The Cistercian nunnery of Clairfontaine (2009-2013)
Holy vows, worldly manners. Monastic space, consumption practices and social identity in the Cistercian nunnery of Clairfontaine, PhD research Davy Herremans
Research examines how the sisters in Clairefontaine interacted with their material and social environment in order to understand their position in Luxembourgian society. By using both documentary and material evidence we will demonstrate how the religious in Clairefontaine deliberately used patterns of display exhibited by Luxembourgian nobility to communicate their position in the world.
Medieval and early modern religious women are usually depicted as living in a remote reality, detached from the secular world. An ideal image persists of pious women choosing a disciplined and strictly regulated life of solitude and silent contemplation. A life characterized by alienation from worldly being. Religious communities were and often still are considered as highly regulated institutions, subject to a normative model designed to be universal, leaving little scope for deviant behaviour and individuality. According to this perspective, the choice for a religious life implicated a radical change in lifestyle for the women, chiefly upper-middle-class and aristocratic families entering the convent, forcing them to abandon all goods, worldly values and elite habits.

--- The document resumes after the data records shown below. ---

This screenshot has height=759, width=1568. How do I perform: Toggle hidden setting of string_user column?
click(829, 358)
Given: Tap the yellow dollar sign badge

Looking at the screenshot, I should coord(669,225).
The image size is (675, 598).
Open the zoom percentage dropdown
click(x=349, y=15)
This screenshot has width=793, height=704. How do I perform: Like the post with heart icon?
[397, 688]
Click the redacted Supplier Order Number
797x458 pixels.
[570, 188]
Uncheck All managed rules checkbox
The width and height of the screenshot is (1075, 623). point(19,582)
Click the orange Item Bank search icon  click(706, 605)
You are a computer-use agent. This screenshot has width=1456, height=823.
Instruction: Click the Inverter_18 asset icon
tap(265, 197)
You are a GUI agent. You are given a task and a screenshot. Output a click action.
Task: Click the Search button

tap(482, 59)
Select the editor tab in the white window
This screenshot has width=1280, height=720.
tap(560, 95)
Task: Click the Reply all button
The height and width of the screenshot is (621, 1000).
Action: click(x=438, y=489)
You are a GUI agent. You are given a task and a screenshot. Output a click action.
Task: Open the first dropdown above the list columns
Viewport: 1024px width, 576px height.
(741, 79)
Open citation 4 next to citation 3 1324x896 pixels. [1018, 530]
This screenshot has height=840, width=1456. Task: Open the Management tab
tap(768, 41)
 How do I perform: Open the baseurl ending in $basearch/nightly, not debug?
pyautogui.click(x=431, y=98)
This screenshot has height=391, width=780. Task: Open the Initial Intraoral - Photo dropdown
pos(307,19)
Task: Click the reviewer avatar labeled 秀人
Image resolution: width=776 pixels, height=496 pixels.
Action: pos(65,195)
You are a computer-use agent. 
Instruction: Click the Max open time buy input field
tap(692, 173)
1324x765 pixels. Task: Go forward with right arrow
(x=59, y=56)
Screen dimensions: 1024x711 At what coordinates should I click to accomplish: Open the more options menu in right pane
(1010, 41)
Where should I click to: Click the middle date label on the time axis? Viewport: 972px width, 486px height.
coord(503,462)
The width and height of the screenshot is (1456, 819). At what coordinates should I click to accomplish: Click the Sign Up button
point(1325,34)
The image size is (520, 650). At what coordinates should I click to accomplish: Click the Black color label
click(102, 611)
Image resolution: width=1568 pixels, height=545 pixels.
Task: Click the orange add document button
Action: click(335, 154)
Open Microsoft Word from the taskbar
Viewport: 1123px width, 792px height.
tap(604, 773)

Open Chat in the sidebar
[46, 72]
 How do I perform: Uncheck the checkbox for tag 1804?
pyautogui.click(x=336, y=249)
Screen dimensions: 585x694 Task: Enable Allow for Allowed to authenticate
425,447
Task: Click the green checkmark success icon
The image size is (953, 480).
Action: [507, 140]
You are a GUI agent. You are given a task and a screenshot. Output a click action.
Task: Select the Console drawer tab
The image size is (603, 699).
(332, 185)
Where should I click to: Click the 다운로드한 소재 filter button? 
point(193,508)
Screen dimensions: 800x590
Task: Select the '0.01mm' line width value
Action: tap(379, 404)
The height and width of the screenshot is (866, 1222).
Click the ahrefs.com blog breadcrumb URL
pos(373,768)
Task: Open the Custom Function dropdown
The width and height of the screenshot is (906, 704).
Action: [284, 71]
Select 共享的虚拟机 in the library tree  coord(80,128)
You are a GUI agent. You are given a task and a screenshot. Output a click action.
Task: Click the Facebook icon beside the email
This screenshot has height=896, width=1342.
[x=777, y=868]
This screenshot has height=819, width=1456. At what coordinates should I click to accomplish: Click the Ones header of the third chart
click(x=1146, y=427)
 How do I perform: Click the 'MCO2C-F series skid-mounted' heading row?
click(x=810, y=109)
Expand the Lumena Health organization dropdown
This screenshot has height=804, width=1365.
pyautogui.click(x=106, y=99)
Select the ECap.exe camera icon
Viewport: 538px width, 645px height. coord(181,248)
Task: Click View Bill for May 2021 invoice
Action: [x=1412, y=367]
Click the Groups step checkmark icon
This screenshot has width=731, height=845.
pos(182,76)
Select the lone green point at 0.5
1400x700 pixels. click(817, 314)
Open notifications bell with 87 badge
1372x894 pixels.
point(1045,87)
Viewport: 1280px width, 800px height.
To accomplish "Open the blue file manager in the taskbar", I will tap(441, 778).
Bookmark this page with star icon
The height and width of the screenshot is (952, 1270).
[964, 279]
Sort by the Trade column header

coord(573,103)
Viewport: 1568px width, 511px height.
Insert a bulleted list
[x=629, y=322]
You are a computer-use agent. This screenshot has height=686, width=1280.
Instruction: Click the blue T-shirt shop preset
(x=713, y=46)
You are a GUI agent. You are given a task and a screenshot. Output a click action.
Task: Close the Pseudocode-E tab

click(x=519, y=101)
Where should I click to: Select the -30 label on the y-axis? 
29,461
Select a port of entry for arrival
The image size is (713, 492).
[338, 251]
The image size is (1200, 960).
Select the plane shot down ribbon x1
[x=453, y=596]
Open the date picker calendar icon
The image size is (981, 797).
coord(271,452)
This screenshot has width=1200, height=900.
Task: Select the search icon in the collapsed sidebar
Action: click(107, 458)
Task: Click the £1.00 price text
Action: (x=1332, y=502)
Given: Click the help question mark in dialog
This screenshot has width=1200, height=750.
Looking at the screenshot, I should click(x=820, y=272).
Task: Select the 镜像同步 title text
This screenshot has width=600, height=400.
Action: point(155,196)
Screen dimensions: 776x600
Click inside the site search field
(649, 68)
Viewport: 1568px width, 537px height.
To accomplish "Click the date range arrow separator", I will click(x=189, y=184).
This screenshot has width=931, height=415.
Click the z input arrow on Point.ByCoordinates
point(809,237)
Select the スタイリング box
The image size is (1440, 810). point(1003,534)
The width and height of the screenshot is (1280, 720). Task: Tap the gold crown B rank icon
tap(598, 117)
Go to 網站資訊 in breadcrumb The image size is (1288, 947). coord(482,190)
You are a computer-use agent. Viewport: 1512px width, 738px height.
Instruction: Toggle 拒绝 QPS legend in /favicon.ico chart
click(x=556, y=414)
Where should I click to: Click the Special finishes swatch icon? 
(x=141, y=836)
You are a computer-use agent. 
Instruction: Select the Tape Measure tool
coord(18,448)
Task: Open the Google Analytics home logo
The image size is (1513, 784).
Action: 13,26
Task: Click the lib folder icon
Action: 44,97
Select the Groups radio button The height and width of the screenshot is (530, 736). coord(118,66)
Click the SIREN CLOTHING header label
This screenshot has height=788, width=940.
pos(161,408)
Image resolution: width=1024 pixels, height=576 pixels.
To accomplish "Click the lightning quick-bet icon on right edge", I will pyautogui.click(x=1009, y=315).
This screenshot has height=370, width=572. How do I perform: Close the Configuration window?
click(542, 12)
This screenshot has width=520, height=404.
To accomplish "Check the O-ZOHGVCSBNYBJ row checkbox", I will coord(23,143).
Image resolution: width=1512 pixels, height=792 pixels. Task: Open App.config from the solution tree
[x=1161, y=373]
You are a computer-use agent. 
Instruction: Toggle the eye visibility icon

Findings at Clairefontaine are at odds with this traditional view on female monasticism. Both the documentary and the archaeological record demonstrate how architecture, objects and foodways abridged the physical and mental distance between the religious and the world to which they once belonged. It becomes clear that the sisters were children of their time, who were well aware of worldly pleasures and fashionable consumer practices among the medieval and early modern Luxembourgian elite.